The use of exogenous “shocks”
A “natural experiment” describes a situation in which an exogenous “shock” affects the economic environment of the agents involved and permits the identification of causal relationships. Raising the compulsory school leaving age, gaps in the perceived amount of social support depending on the level of income, or the geographical targeting of certain policies are examples of natural experiments.

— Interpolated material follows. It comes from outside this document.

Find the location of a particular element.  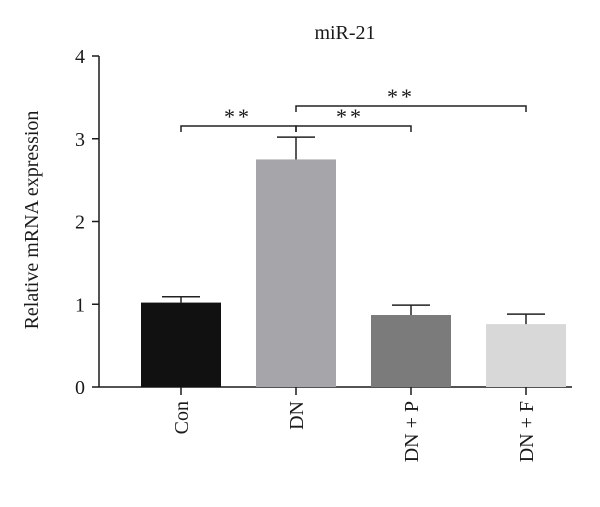

x-tick-label: DN + F is located at coordinates (527, 432).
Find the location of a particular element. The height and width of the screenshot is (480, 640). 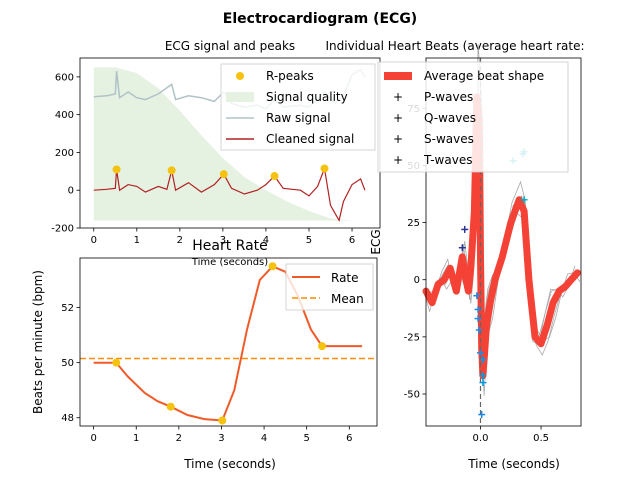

In the field of public policy, this approach can be applied when the beneficiaries of a scheme are selected on the basis of criteria that are difficult to manipulate, such as age, level of education or region of residence. The impact of the scheme can then be estimated by using the exogenous attribution criteria to identify comparable groups of individuals who are beneficiaries and non-beneficiaries.
The techniques used
Different econometric techniques have been developed for applying the methodological framework of natural experiments to the evaluation of public policies: instrumental variables, difference-within-differences, matching techniques and regression discontinuity design. The robustness of the techniques depends greatly on the quality of the data used for the evaluation, in particular the possibility of monitoring the population of beneficiaries and non-beneficiaries before and after the implementation of a reform.